In 1948, no Palestinian state was invaded or destroyed to make way for the establishment of Israel. From biblical times, when this territory was the state of the Jews, to its occupation by the British army at the end of World War I, Palestine never existed as a distinct political entity.
In May 1948, Jordan invaded the eastern part of Jerusalem, drove out all Jews from the Old City and divided the city. A wall was erected dividing Jordanian-occupied east Jerusalem from Israeli west Jerusalem. The eastern side of Jerusalem held the Temple Mount, the Western Wall, ancient synagogues and other Jewish holy sites.
In violation of the 1949 Armistice Agreement, Jordan denied Israelis access to the Temple Wall and to the cemetery on the Mount of Olives, where Jews have been burying their dead for 2,500 years. Jordan actually went further and desecrated Jewish holy places. King Hussein permitted the construction of a road to the Intercontinental Hotel across the Mount of Olives cemetery. Hundreds of Jewish graves were destroyed by a highway that could have easily been built elsewhere. The gravestones, honoring the memory of rabbis and sages, were used by the engineer corps of the Jordanian Arab Legion as pavement and latrines in army camps. The ancient Jewish Quarter of the Old City was ravaged, 58 Jerusalem synagogues - some centuries old - were destroyed or ruined, others were turned into stables and chicken coops. Slum dwellings were built abutting the Western Wall.

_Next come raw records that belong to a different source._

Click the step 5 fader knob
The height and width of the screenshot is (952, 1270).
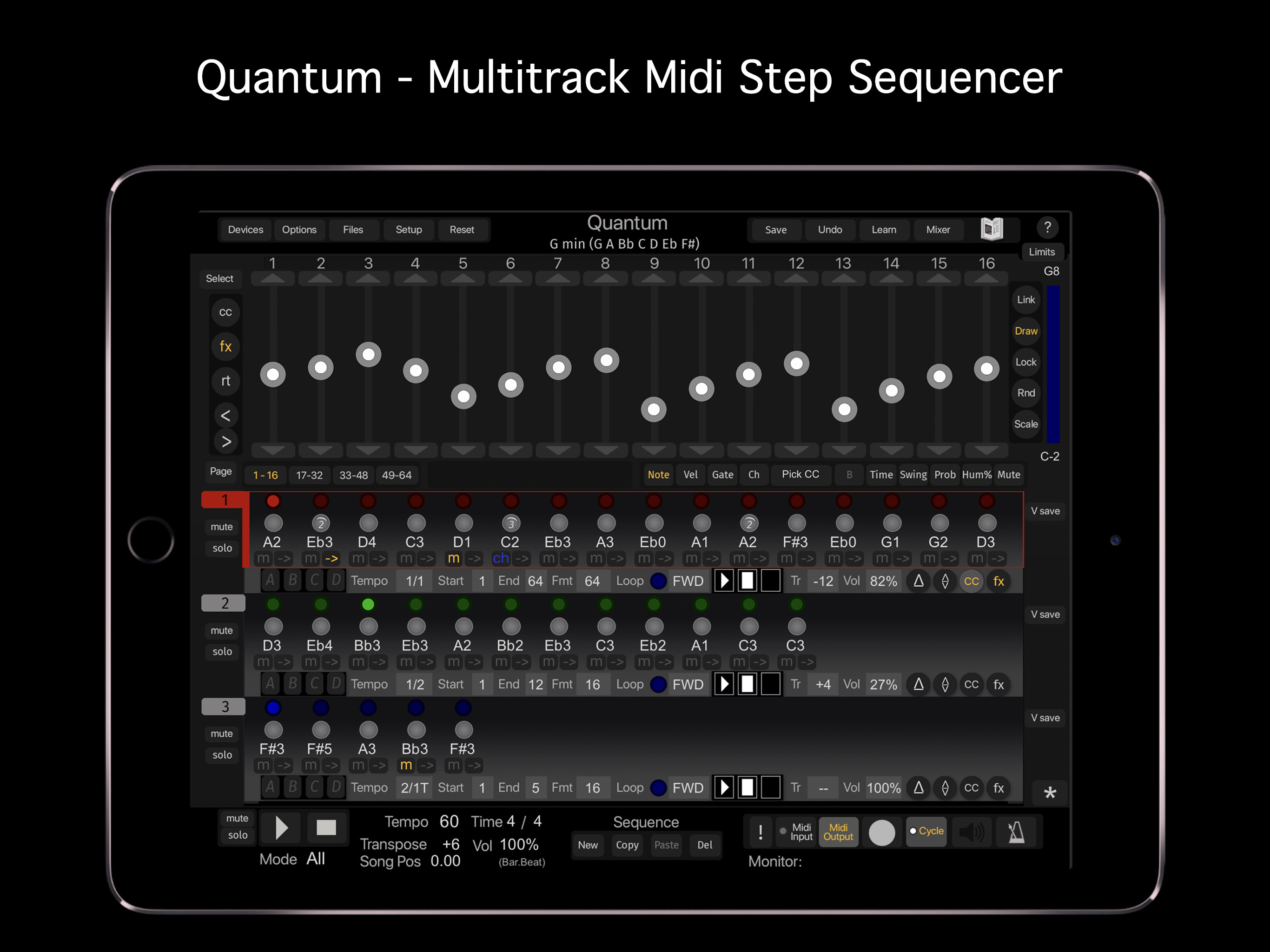(x=463, y=396)
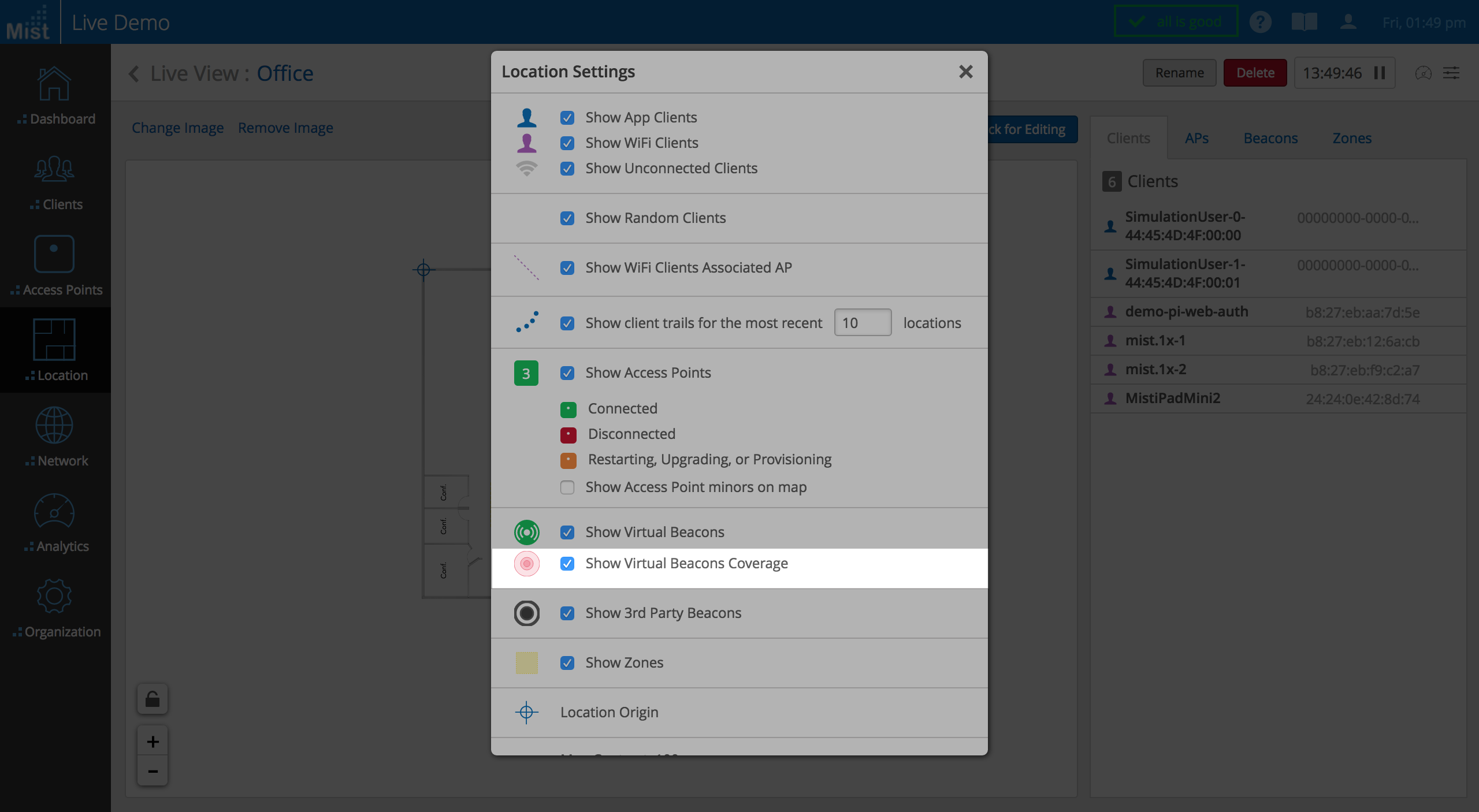Viewport: 1479px width, 812px height.
Task: Click the Change Image link
Action: coord(177,128)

Palestine was always part of one empire after another. You can read who really owns Palestine and land acquisition in Palestine for a detailed history of the region. Yes, region. Palestine was never a country. Palestine is a manufactured entity. Excerpted from Israel HighWay:
For 19 years, from the founding of the State of Israel in 1948 until the Six Day War in 1967, Jerusalem was a city divided by barbed wire and dangerous "no-man’s land" running roughly north to south separating the Jewish people from the Old City of Jerusalem. The Old City, the City of David, was the cornerstone of 2,000 years of Jewish longing for Zion. The long-held dream of Jewish sovereignty in the Land of Israel was finally achieved, but the heart of the land was at once visibly close and miles away.
When Israel was born in 1948, its citizens and armed forces were unable to defend the Old City, and it fell to the Jordanian Legion. Jews were cut off from their holiest sites in Jerusalem, including the Kotel (Western Wall), the City of David just outside the Old City Walls, Mt. Scopus and the ancient Mount of Olives cemetery.
Throughout this time the Jewish character of the Old City was systematically destroyed by the Jordanian government. Thousands of Jewish residents of east Jerusalem and the Old City were driven from their homes. Fifty-eight Jerusalem synagogues, including some that were hundreds of years old, were destroyed or ruined and others were turned into barns for animals or public bathrooms. The entire Jewish Quarter was destroyed, houses were built immediately adjacent to the Kotel and all access to the ancient city was completely denied to Jews. Then suddenly, in the middle of the Six Day War, Israel found itself, unexpectedly, in control of the Old City.
With the news that Israel had taken control of the Old City and east Jerusalem, Israelis from all over the country began flocking to the Kotel to celebrate their young country’s miraculous victory. With Israeli sovereignty in all of Jerusalem, the holy sites of the world’s three great monotheistic faiths were opened to all, as they had never been under centuries of Muslim rule.
Once called the "Wailing Wall", the Western Wall of the Temple Mount is referred to in Hebrew as the "Kotel", the "Wall." The Western Wall Plaza has been opened since 1967 to all people as a place of prayer and study. On the right side of the women's area of Western Wall Plaza is Barclay's Gate, named for an American tourist who "found" it in 1848.
Here is a picture of Jewish women praying at the Western Wall in 1848 during the reign of the Ottoman Turks.
One cannot deny the history, the beauty, the radiant spirituality of the Jewish Holy City of Jerusalem. Not even Muslims.